Over the 6-month observation period (3 months in which the diet included 2.7% rifampicin followed by 3 months in which the diet was antibiotic-free), the clutch size of F. candida differed significantly by month (F
5,24 = 5.37, P = 0.002). While clutch size did not differ among the first 4 months (being 27.45 ± 1.56 on average), the sizes observed in the final 2 months (40.4 ± 3.37 and 42.8 ± 2.13) were significantly greater than those recorded in the preceding months. In F. fimetaria, the average clutch size of 13.03 ± 0.68 did not fluctuate significantly across the 6 months.
Hatching rate
The average hatching rate for clutches laid at week 4 of the first-generation tetracycline treatments was 56.67 ± 3.06%. Hatching rate was not found to be significantly affected by dose in the tetracycline treatments (F
4,55 = 1.82, P = 0.14). However, dose was significant for hatching rate in the rifampicin populations (F
4,55 = 2.76, P = 0.04). Hatching rates at week 4 of the first generation fell from around 50% for doses of 0.03% and 0.3% to just 28.2 ± 3.9% for the 2.7% rifampicin dose. Hatching rates were not systematically recorded in the second generation but this rate was observed to decline rapidly to zero in the 2.7% rifampicin treatments.
Nymph:adult ratio
Marked demographic changes occurred because of prolonged exposure to high doses of rifampicin. In the first generation, the average nymph:adult ratio (in which higher values indicate a younger, faster-growing population) of the tetracycline treatments was very similar to that of rifampicin treatments (9.12 ± 0.31 versus 8.95 ± 0.29). Four weeks into the second generation, the average nymph:adult ratio in the tetracycline treatments was 12.31 ± 0.48, reflecting the increase expected from young, newly founded populations. In contrast, the nymph:adult ratio in the second generation of rifampicin populations at the same stage had dropped to just 6.96 ± 0.67. This treatment difference in week 4 of the second generation was already highly significant (F
1,118 = 42.13, P < 0.001) and it had become absolute by 8 weeks, when nymphs were entirely absent from all the populations exposed to 2.7% rifampcin and 11 of the 16 populations exposed to 0.9% rifampicin. The individuals of these populations were both devoid of Wolbachia and totally sterile.

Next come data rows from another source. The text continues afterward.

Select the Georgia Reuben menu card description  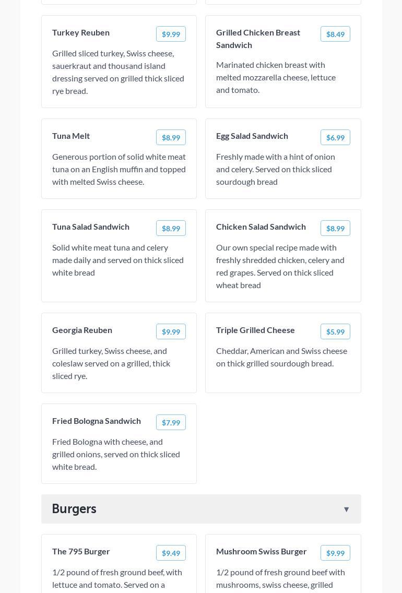tap(111, 363)
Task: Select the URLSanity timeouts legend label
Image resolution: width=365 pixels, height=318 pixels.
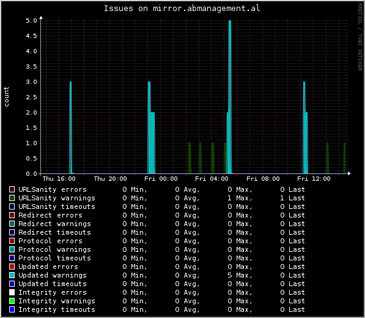Action: (x=57, y=206)
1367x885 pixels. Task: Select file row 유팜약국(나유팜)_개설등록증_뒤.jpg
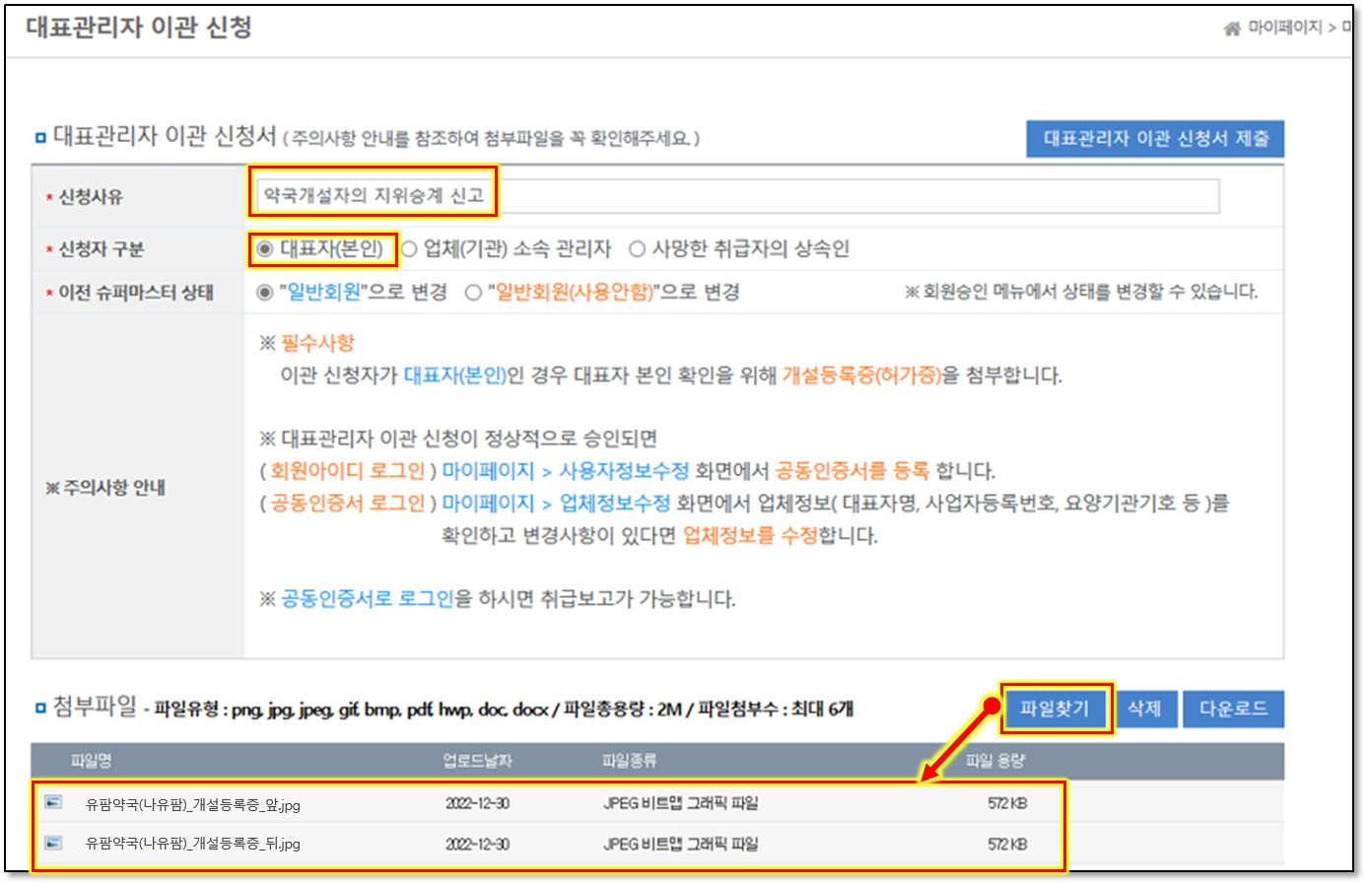(x=193, y=844)
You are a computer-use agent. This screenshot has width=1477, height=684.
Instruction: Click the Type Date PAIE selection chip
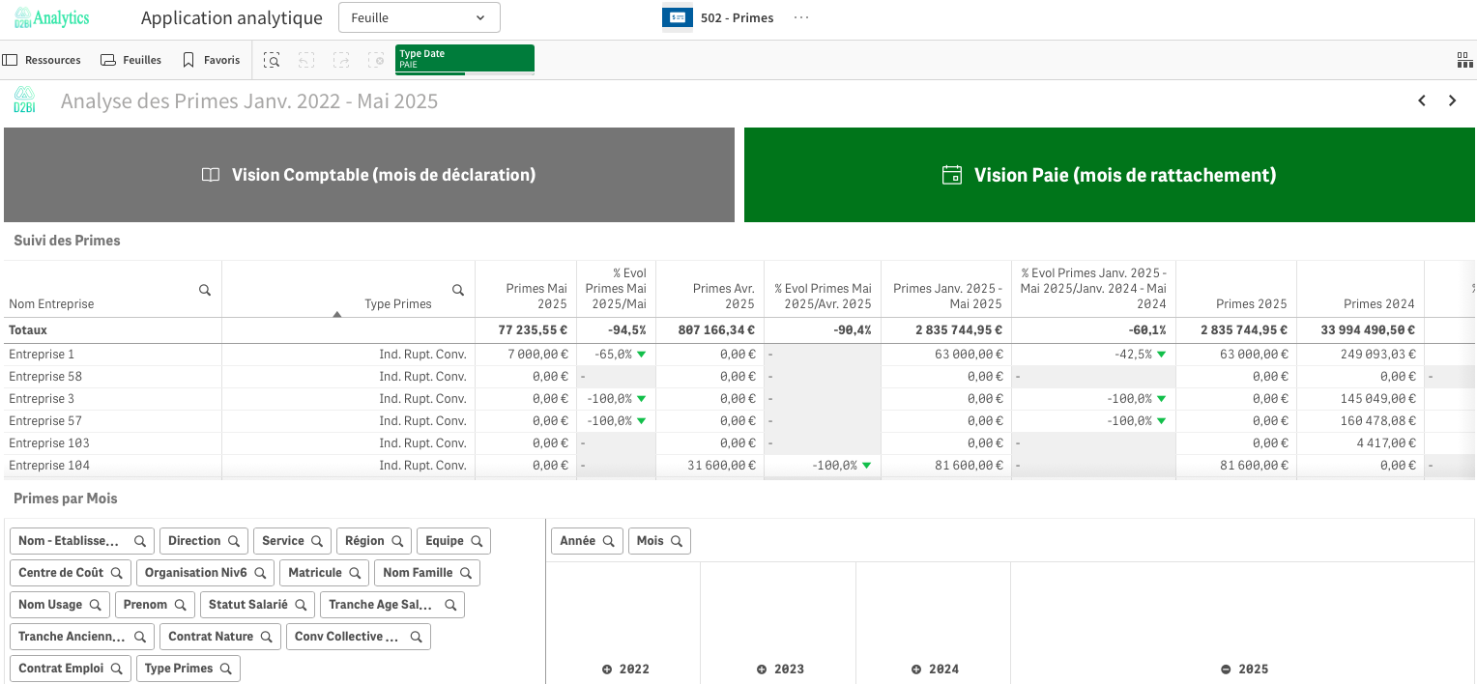pos(464,59)
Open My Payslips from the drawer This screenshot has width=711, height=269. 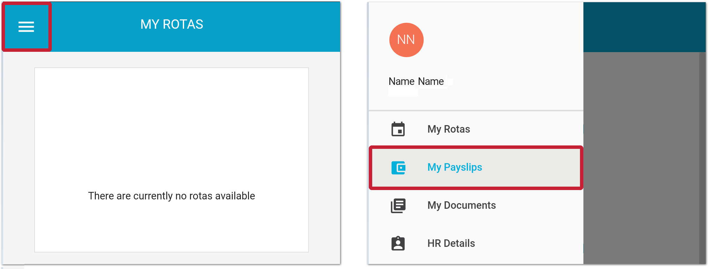coord(455,167)
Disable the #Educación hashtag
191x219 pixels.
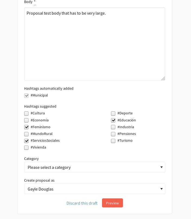click(113, 120)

During the 6-month observation period, the nymph:adult ratio remained at 0 for the entire period in F. candida (that is, zero viable nymphs emerged from the hundreds of eggs that were laid). In F. fimetaria, nymphs of all instars were present for all 6 months: the nymph:adult ratio did not differ significantly across months, being 3.53 ± 0.10 on average.
Males
Although males were easily identified in populations of F. fimetaria (the sexual species), they were never found in any F. candida population.